SUPPLIED PASSAGE –

First Asia-Pacific experience of trans-bronchial core biopsy with a Franseen needle

Michael V Brown; Katherine Lavrencic; Arash Badiei; Hubertus Jersmann; Andrew Fon; Sean Chang; Phan Nguyen

doi:10.21037/jtd-22-1747

First Asia-Pacific experience of trans-bronchial core biopsy with a Franseen needle

J Thorac Dis. 2023 Jun 30;15(6):3273-3284. doi: 10.21037/jtd-22-1747. Epub 2023 Jun 14.

Authors

Michael V Brown^#^{1

2}, Katherine Lavrencic^#^{1

2}, Arash Badiei^{1

2}, Hubertus Jersmann^{1

2}, Andrew Fon^{2

3}, Sean Chang⁴, Phan Nguyen^{1

2}

Affiliations

¹ Department of Thoracic Medicine, Royal Adelaide Hospital, Adelaide, Australia.
² Faculty of Health and Medical Sciences, Adelaide Medical School, University of Adelaide, Adelaide, Australia.

DATA TO EXAMINE –
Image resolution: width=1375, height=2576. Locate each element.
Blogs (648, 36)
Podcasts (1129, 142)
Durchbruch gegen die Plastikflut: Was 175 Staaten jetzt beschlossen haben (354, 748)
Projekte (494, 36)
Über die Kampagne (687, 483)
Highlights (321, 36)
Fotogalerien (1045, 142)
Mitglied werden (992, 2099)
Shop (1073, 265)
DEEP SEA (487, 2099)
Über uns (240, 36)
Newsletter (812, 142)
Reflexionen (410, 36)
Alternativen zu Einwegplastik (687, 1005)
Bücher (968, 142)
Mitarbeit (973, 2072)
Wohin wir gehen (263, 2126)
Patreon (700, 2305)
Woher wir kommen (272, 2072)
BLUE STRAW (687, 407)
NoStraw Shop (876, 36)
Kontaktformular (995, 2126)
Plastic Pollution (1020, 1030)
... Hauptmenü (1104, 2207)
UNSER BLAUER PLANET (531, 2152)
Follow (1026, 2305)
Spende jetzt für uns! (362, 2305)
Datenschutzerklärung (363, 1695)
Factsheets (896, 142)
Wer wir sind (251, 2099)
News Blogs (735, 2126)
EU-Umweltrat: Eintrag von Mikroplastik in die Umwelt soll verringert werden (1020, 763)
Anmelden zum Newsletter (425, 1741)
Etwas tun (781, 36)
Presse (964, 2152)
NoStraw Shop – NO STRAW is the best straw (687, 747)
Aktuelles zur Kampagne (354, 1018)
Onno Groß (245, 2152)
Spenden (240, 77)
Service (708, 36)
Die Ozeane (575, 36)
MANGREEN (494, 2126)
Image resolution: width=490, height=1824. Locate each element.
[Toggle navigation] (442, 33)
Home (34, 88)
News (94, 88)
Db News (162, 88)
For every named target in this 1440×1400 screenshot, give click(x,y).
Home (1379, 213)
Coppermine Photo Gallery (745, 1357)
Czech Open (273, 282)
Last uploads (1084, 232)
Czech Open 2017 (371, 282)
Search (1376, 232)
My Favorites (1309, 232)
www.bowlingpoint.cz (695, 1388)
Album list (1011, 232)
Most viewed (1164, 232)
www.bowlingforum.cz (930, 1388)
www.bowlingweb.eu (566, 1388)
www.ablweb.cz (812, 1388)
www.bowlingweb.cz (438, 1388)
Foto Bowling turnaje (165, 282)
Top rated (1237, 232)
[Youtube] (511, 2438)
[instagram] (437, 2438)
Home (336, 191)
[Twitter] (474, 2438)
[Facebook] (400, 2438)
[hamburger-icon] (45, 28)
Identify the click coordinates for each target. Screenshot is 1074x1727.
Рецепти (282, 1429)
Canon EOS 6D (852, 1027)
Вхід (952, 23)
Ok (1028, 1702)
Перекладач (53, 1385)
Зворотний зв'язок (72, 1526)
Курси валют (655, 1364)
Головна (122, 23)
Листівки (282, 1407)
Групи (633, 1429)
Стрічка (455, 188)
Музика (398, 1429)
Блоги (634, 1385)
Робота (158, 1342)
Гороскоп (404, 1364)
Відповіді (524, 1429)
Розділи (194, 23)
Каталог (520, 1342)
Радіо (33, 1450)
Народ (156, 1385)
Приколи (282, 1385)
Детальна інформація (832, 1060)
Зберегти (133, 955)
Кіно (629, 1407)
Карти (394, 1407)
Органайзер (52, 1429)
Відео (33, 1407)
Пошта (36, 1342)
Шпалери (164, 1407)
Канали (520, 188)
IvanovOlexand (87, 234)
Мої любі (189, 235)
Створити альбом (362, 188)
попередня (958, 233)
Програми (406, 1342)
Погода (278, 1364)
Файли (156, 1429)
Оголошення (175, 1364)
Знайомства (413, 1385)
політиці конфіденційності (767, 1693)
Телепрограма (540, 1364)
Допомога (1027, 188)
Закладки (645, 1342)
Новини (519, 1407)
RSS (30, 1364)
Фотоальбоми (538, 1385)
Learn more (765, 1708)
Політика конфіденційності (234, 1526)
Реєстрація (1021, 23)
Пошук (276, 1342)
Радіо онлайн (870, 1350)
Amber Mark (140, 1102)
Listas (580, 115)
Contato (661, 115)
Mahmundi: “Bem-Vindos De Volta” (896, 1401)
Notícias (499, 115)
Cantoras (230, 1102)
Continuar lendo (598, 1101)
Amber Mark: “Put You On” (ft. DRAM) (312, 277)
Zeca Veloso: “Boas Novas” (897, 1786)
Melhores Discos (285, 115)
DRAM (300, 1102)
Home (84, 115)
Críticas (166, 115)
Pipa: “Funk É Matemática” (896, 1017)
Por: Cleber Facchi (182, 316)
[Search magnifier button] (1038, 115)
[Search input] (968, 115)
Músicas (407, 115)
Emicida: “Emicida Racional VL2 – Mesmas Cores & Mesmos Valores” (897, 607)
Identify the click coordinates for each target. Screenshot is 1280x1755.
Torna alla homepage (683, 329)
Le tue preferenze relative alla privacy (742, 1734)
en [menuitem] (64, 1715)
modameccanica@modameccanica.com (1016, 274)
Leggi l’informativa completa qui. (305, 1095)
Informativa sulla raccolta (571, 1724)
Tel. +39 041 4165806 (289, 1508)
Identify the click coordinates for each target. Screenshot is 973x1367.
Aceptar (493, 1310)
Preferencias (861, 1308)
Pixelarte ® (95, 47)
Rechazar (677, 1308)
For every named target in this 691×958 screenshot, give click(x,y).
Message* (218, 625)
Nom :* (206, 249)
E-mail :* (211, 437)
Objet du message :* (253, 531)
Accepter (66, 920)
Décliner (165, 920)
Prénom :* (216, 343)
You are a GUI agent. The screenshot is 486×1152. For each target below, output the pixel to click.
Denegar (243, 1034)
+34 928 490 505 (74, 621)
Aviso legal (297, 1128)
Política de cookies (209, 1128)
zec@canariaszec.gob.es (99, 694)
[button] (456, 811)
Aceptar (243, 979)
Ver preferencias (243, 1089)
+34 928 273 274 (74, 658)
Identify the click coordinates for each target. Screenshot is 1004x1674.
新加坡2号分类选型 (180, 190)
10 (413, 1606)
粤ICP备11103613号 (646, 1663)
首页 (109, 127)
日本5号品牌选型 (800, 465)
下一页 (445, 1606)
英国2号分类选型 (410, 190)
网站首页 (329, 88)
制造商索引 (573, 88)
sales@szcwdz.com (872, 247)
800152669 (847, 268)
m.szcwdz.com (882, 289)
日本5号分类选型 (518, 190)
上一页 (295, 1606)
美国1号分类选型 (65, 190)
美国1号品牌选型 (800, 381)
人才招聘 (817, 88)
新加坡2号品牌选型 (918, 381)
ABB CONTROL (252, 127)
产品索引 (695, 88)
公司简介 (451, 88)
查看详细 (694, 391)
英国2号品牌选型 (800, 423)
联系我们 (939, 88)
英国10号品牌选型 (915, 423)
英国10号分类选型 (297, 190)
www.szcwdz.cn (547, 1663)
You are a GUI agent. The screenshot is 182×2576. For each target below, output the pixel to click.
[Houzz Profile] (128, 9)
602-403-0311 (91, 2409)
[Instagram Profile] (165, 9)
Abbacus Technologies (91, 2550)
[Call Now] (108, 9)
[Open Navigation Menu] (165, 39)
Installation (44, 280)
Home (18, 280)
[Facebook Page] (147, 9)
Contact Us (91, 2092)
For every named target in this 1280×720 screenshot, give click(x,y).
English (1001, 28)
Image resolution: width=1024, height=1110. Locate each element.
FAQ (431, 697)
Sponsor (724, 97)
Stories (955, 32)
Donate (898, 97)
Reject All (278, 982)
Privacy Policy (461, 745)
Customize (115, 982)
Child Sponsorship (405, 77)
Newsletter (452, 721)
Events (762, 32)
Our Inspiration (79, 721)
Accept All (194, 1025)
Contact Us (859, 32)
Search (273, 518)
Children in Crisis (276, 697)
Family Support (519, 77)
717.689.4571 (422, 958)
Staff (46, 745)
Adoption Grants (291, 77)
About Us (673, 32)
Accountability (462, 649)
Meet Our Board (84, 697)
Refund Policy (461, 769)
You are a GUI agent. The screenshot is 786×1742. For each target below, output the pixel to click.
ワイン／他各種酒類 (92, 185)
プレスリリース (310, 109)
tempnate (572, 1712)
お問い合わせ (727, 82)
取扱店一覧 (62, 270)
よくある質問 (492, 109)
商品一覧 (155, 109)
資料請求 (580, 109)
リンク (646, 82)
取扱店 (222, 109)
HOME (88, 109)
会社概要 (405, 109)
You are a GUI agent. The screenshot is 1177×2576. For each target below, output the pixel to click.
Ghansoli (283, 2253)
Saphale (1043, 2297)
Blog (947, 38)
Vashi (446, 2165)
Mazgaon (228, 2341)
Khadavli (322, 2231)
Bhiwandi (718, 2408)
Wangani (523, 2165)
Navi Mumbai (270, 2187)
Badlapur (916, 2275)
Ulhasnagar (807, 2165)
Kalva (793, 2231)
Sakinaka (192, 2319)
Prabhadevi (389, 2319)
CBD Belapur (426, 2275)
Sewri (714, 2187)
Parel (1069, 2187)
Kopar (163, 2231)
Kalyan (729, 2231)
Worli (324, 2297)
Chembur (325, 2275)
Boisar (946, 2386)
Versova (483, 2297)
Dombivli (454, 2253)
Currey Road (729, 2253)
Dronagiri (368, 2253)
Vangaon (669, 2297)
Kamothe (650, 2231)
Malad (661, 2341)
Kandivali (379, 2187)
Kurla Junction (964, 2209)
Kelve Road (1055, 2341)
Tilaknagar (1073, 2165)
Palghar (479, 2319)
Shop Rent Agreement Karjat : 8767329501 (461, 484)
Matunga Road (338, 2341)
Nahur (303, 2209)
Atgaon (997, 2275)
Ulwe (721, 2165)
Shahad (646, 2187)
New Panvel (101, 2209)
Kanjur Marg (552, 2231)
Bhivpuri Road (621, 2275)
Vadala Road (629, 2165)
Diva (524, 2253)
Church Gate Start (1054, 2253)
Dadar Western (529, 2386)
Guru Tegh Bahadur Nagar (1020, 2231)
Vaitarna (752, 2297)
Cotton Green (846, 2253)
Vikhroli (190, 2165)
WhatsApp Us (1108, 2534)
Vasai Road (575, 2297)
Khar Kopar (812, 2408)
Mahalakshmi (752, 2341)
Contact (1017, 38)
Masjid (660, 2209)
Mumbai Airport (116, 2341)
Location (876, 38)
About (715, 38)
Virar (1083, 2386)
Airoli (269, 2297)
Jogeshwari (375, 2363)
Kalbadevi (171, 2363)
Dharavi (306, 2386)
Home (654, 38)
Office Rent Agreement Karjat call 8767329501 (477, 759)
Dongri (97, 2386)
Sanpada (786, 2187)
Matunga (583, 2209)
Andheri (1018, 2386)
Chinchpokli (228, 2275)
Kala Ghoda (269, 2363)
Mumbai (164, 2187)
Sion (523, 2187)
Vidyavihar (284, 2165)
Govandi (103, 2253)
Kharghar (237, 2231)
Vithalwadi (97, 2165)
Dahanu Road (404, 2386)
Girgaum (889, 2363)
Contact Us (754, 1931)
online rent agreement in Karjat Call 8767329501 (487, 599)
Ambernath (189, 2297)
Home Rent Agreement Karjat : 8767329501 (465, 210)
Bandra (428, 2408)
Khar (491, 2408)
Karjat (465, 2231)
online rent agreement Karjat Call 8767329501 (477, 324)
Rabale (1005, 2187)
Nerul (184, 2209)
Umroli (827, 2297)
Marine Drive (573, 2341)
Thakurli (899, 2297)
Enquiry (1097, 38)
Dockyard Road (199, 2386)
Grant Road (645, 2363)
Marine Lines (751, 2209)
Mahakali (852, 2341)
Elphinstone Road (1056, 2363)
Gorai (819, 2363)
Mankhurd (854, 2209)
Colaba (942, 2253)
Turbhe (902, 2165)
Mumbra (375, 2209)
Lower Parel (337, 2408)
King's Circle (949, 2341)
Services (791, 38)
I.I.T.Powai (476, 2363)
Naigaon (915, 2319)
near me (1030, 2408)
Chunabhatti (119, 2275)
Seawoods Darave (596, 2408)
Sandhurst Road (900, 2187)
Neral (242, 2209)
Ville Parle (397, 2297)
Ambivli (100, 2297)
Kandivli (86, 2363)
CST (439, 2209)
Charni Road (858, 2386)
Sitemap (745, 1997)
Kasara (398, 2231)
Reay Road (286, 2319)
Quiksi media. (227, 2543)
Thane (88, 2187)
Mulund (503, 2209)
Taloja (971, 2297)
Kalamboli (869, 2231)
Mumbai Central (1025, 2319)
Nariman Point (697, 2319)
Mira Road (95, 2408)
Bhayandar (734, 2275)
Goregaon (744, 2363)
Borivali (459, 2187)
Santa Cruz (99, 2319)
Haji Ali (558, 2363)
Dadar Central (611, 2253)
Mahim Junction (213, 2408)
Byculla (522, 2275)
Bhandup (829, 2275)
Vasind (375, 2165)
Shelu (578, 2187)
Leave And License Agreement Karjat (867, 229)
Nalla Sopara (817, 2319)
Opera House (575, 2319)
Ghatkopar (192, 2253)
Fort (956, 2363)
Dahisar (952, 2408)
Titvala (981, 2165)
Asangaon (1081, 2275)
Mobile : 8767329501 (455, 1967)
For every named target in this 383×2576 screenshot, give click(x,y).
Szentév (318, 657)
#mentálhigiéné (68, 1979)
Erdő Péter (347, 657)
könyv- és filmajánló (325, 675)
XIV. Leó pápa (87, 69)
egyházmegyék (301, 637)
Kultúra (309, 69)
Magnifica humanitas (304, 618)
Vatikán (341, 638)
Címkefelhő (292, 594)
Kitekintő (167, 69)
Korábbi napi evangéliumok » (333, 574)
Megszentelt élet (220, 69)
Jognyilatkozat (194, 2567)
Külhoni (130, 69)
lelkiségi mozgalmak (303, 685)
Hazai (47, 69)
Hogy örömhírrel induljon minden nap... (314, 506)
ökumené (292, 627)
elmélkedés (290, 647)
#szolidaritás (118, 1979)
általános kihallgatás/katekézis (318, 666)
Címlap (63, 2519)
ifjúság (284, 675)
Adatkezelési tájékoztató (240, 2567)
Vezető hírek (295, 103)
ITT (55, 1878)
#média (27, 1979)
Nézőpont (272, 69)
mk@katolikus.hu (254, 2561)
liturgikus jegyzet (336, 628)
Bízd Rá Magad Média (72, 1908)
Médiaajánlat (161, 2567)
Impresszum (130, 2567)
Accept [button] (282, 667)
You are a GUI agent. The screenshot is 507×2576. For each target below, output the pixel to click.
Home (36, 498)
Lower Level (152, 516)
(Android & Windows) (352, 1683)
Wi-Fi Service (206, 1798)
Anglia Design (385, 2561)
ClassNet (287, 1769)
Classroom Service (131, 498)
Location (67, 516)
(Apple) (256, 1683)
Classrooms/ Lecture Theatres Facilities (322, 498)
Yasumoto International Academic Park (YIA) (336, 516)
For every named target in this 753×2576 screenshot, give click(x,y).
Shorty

WHAT IS REQUIRED – From the header on the Franseen needle biopsy article, pull out the passage from "Michael V Brown;" to "2023 Jun 14." word for word.

TASK RESPONSE –
Michael V Brown; Katherine Lavrencic; Arash Badiei; Hubertus Jersmann; Andrew Fon; Sean Chang; Phan Nguyen

doi:10.21037/jtd-22-1747

First Asia-Pacific experience of trans-bronchial core biopsy with a Franseen needle

J Thorac Dis. 2023 Jun 30;15(6):3273-3284. doi: 10.21037/jtd-22-1747. Epub 2023 Jun 14.